§ **TAREFAS DO EXERCÍCIO**
[1] Devolva, sem alterações, o trecho do texto sobre regimes de bens que vai de "Os regimes de" até "patrimônio dos cônjuges.".
[2] Traduza para o inglês esta frase do texto sobre regimes de bens: "O regime de bens é tratado no Código Civil Brasileiro, nos artigos 1639 a 1688."
[3] Prolongue o texto sobre regimes de bens a partir da última frase apresentada.

======== TEXTO DE APOIO

Os regimes de bens constituem
princípios jurídicos que disciplinam as relações econômicas entre os cônjuges
enquanto perdura o casamento. São diretrizes que conduzem e regulam as relações
pecuniárias que dizem respeito ao patrimônio dos cônjuges.
Sabe-se que o casamento apresenta
efeitos jurídicos de duas ordens: uns de caráter pessoal, outros de caráter
patrimonial. É com relação a este último aspecto que se encaixa a discussão
sobre regime de bens, sendo imprescindível para a convivência financeiramente
sadia dos consortes.
O regime de bens é tratado no Código
Civil Brasileiro, nos artigos 1639 a 1688.
Salvo exceções, o
regime de bens pode ser livremente escolhido pelas partes, que definirão as
regras aplicáveis aos patrimônios de marido e mulher.

================
======== DADOS FORNECIDOS

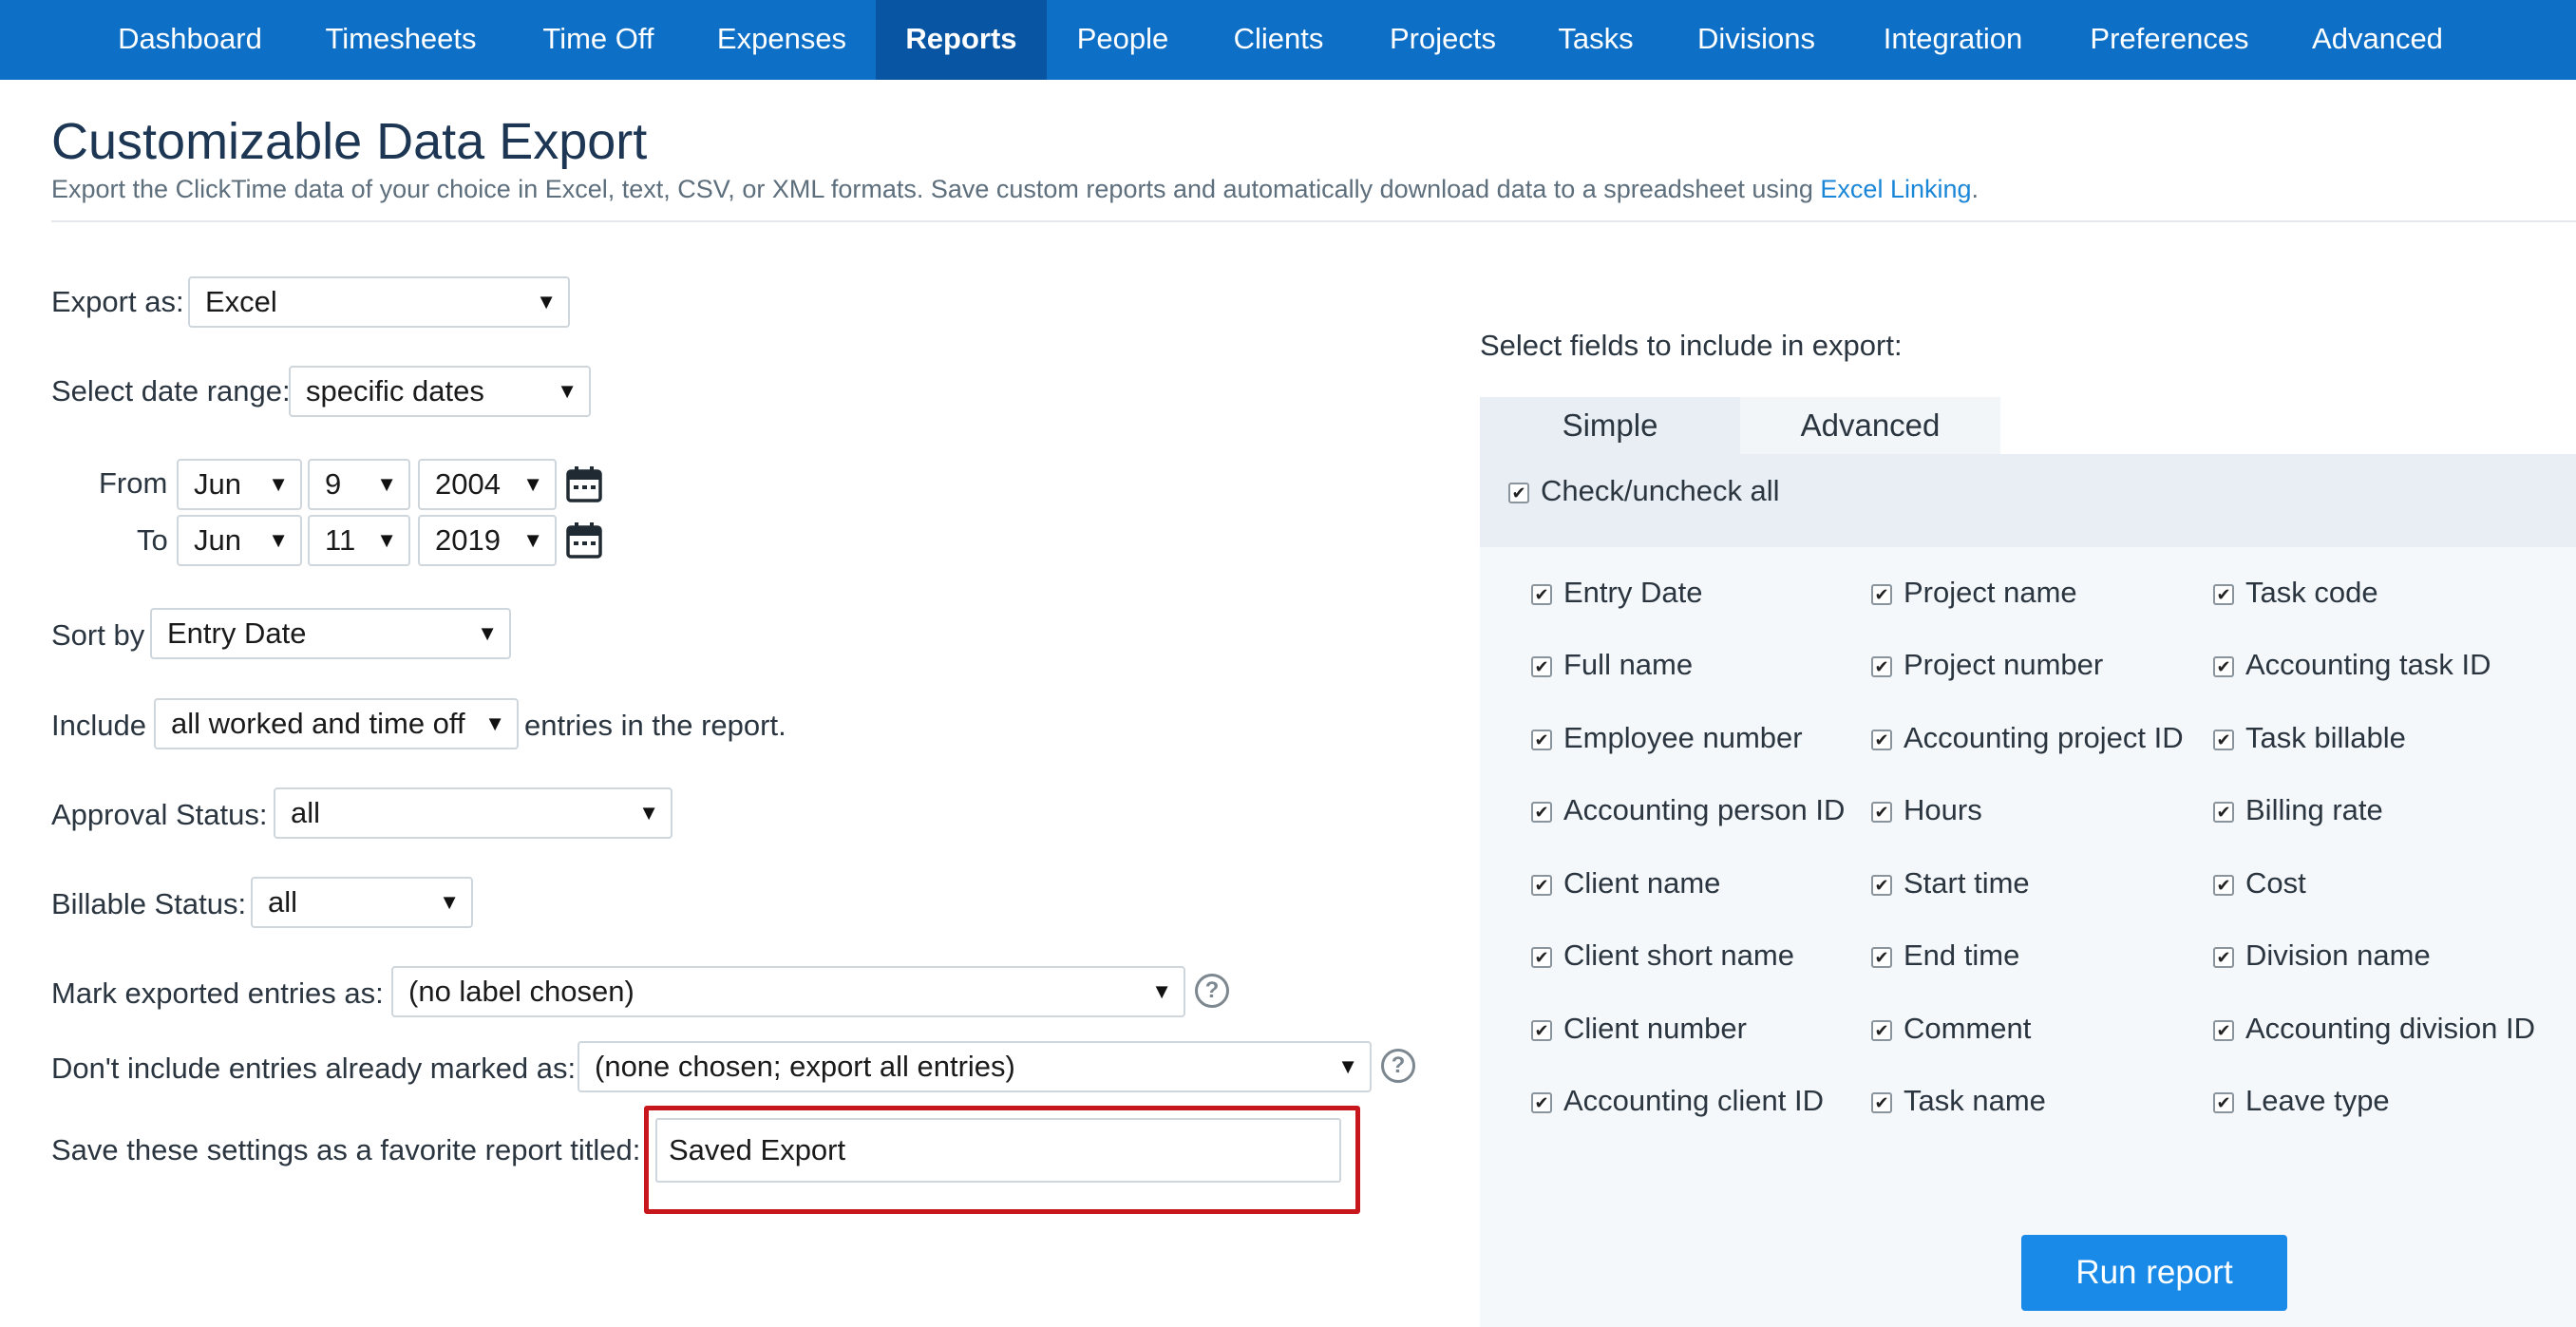 The height and width of the screenshot is (1327, 2576). Describe the element at coordinates (1660, 490) in the screenshot. I see `check-all-label: Check/uncheck all` at that location.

================

§ **SUAS RESPOSTAS**
[1]
Os regimes de bens constituem
princípios jurídicos que disciplinam as relações econômicas entre os cônjuges
enquanto perdura o casamento. São diretrizes que conduzem e regulam as relações
pecuniárias que dizem respeito ao patrimônio dos cônjuges.

[2] The property regime is addressed in the Brazilian Civil Code, in Articles 1639 to 1688.

[3]
Convém observar
que o regime de bens se mostra de grande importância no momento em que o
patrimônio do casal precisa ser dividido, ou seja, no dia em que a convivência
entre ambos termina.
É exatamente aqui que tem relevo e
ganha destaque a discussão acerca do regime bens. Enquanto o casamento cumpre o
fim a que se propõe inicialmente – relação mútua de carinho, companheirismo,
fidelidade, compreensão - os cônjuges pouco se preocupam com as implicações
financeiras daí decorrentes. Entretanto, quando o relacionamento não mais os
interessa e se pretende um rompimento, surgem, aí, com bastante força,
discussões financeiras no seio da família.
É muito comum
que o “meu bem, meu bem” dos tempos felizes seja substituído pelo “meus bens,
meus bens” dos dias de briga. Daí o cuidado que se deve ter com essa escolha do
regime de bens.
São essas regras
do regime de bens que definirão:
a)
se os bens que você e seu cônjuge já possuíam ao casar
passarão a ser comuns aos dois.
b)
ou se cada qual continuará com esses bens como sendo
apenas seus, mas os que forem sendo comprados durante o casamento pertencerão
em comum aos dois.
c)
ou se tanto esses bens anteriores ao casamento quanto os
que forem sendo comprados durante o casamento serão particulares de cada um, em
vez de comuns.
d)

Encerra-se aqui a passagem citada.